**What the task asks**
I would like every line of the records below that contains the word "computer" copied.

**Dataset records**
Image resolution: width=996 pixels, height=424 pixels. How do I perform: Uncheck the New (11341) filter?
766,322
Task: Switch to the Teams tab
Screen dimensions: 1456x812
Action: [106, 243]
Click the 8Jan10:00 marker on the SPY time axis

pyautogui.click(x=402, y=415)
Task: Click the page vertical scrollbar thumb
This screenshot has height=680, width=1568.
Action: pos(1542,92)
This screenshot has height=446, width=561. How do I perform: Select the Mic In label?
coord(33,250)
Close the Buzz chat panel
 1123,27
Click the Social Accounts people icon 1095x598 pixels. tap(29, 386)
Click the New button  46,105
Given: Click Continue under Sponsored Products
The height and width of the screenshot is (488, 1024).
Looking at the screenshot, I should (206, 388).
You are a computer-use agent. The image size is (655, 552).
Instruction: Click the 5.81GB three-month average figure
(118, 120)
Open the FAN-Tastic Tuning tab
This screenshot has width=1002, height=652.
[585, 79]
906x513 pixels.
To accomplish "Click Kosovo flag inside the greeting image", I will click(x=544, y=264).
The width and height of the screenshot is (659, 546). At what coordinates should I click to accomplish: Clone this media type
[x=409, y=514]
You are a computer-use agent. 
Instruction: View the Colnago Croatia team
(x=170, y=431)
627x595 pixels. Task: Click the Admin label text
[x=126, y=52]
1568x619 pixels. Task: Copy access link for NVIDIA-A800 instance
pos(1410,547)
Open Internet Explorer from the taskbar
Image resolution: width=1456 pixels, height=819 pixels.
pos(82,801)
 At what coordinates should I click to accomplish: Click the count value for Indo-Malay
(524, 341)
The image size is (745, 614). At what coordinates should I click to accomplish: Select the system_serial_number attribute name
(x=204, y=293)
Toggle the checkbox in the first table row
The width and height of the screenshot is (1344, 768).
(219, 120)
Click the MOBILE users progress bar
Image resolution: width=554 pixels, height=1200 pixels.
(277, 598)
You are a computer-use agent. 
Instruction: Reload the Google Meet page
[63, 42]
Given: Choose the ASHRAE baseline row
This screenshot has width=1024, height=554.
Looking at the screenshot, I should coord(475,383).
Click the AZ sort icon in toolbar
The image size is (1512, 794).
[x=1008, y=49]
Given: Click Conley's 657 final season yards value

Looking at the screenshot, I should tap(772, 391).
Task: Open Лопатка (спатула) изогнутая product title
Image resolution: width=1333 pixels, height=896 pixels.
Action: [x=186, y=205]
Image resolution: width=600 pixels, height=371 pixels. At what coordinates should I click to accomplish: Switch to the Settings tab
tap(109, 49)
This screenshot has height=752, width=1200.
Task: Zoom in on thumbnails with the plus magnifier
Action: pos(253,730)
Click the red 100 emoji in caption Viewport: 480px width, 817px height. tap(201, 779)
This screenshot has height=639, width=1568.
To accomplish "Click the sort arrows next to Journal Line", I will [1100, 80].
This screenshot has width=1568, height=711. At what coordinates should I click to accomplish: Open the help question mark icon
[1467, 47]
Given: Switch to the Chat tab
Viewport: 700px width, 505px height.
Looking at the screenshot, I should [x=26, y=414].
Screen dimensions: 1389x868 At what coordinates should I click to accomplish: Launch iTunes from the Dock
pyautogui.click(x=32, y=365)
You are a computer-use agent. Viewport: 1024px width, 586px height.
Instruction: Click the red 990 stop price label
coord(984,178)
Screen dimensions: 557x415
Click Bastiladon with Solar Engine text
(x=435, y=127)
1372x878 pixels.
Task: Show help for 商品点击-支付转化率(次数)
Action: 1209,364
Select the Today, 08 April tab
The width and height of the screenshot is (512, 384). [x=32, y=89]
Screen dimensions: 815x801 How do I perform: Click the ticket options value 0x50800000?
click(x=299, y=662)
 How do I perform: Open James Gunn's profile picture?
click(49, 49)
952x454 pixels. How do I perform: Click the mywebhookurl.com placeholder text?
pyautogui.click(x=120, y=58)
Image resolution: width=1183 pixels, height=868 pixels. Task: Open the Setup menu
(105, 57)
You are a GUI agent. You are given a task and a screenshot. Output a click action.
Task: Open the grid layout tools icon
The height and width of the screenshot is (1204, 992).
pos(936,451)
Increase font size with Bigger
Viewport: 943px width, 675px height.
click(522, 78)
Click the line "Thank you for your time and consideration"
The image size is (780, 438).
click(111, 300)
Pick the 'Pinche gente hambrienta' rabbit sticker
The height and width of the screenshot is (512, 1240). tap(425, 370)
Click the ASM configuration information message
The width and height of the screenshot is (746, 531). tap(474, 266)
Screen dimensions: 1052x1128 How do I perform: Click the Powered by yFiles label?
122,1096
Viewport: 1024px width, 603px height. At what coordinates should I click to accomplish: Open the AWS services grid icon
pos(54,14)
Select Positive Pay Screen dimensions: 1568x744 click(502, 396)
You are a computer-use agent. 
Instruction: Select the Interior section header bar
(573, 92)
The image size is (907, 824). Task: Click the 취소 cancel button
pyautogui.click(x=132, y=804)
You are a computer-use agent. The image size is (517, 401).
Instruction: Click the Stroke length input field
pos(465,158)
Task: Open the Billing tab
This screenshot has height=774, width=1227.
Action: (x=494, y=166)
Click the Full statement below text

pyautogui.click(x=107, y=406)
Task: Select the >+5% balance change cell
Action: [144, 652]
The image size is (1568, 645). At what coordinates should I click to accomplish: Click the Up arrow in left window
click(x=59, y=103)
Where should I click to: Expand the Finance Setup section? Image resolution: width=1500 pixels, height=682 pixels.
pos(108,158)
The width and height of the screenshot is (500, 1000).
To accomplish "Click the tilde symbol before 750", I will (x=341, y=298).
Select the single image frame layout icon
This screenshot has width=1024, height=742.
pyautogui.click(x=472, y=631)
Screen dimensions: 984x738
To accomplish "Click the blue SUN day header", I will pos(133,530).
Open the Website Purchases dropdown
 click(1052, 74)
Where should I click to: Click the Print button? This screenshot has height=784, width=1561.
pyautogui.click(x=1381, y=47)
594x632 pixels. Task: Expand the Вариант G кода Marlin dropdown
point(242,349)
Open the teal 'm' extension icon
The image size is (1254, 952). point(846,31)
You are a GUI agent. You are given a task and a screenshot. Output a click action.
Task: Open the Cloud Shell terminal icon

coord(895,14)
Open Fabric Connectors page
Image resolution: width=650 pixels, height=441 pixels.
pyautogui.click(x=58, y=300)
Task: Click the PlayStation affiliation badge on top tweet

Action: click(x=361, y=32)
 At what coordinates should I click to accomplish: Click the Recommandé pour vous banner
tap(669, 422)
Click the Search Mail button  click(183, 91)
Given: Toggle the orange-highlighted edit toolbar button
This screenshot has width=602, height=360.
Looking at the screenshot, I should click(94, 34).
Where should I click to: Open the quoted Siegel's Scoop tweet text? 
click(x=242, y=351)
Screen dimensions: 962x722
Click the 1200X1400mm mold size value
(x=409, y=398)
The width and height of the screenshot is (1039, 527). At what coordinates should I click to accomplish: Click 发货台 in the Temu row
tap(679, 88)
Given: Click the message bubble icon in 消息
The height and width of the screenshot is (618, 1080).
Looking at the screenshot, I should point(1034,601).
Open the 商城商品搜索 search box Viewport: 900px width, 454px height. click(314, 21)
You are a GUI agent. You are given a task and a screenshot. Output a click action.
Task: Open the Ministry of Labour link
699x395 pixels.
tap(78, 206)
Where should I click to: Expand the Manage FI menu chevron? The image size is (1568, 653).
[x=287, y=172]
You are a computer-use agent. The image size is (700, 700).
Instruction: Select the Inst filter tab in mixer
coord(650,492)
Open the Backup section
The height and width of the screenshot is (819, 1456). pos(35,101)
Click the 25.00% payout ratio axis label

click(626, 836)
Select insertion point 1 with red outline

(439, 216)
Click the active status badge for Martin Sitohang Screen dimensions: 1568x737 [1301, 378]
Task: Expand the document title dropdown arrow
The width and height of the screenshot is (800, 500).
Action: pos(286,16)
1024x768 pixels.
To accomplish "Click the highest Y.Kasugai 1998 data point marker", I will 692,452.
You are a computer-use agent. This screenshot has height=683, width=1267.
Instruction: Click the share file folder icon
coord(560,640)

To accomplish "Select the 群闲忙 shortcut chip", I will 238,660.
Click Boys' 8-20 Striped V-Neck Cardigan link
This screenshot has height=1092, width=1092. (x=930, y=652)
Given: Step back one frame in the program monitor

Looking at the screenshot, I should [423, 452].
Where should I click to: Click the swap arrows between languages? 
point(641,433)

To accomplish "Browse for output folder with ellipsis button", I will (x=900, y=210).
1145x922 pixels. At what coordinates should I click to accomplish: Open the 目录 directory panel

**Task solution**
You are a computer-use agent. The image size is (655, 552).
You are a computer-use agent. 
You are a computer-use agent. 
You are a computer-use agent. Viewport: 1024px width, 586px height.
You are a computer-use agent. 
You are a computer-use agent. The image size is (517, 401).
You are a computer-use agent. The image size is (700, 700).
You are a computer-use agent. This screenshot has height=683, width=1267.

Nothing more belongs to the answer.